[Haskell] thread-local variables

Fri Aug 4 17:19:20 EDT 2006

On 04.08 17:29, Frederik Eaton wrote:
> might, in Adrian Hey and Einar Karttunen's world, become:
> 
> newMain host environment program_args
>     network_config locale terminal_settings
>     stdin stdout stderr = do
>     hPutStrLn stdout (defaultEncoding locale) "Hello world"

Actually I have implemented network-libraries, and I don't remember
them requiring such things ;-)

I think our main difference is that when designing concurrent
applications in Haskell I frequently use monadic actions as
callbacks invoked in distant unrelated threads. Threading
behind the API is seen by me as mostly an implementation issue
as long as the service guarantees don't change.
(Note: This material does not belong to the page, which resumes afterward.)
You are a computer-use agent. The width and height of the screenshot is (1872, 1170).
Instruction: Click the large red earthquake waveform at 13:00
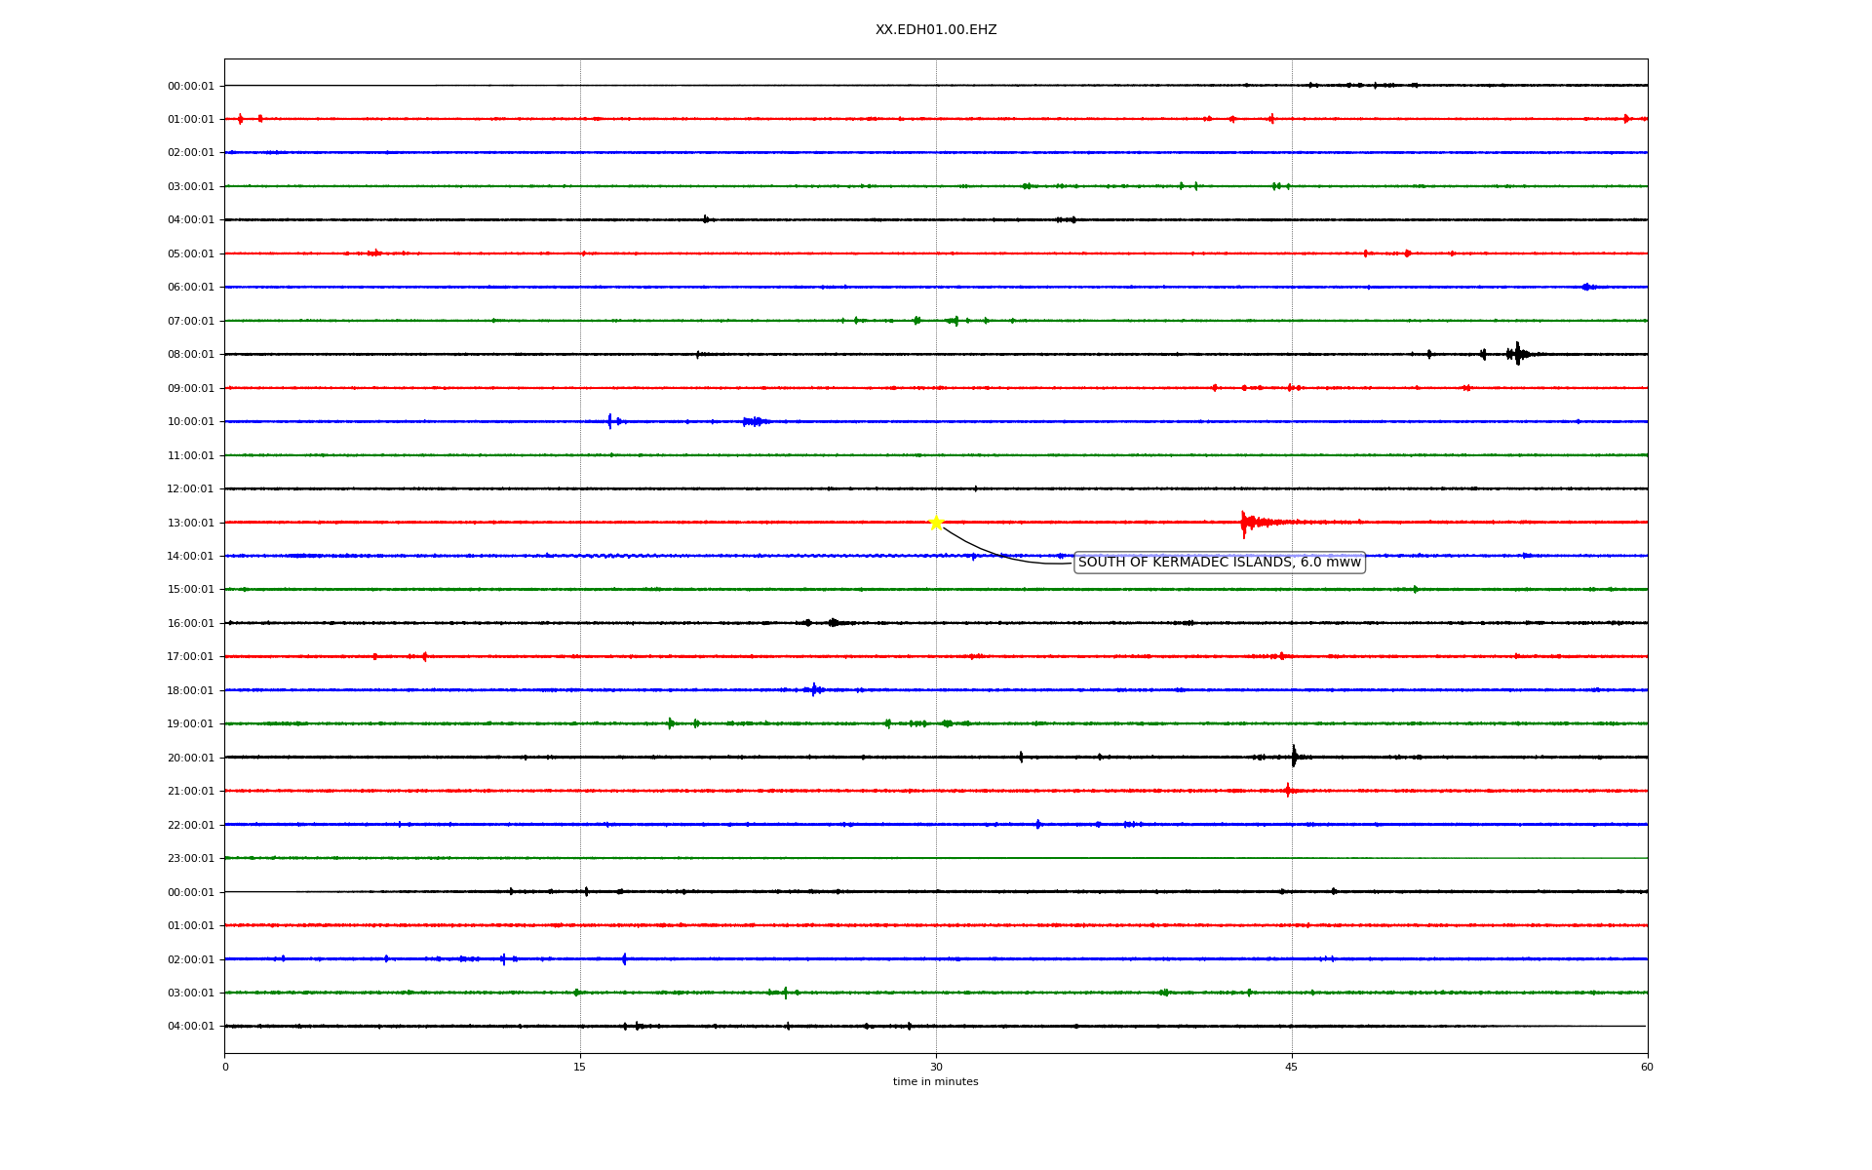pyautogui.click(x=1245, y=523)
You seem to use threads in a much more constrained fashion (my own
interpretation) which results in us seeing TLS from very different
perspectives.

> Maybe I'm misunderstanding your position - maybe you think that I
> should use lots of different processes to segregate global state into
> separate contexts? Well, that's nice, but I'd rather not. For
> instance, I'm writing a server - and it's just not efficient to use a
> separate process for each request. And there are some things such as
> database connections, current user id, log files, various profiling
> data, etc., that I would like to be thread-global but not
> process-global.

I have done many servers in Haskell. Usually I have threads allocated
to specific tasks rather than specific requests.

What guarantees do your code have that all the relevant parameters
are already initialized - and how can an user of the code know
which TLS variables need to be initialized? If it is documented
maybe it could be done at the level of an implicit parameter?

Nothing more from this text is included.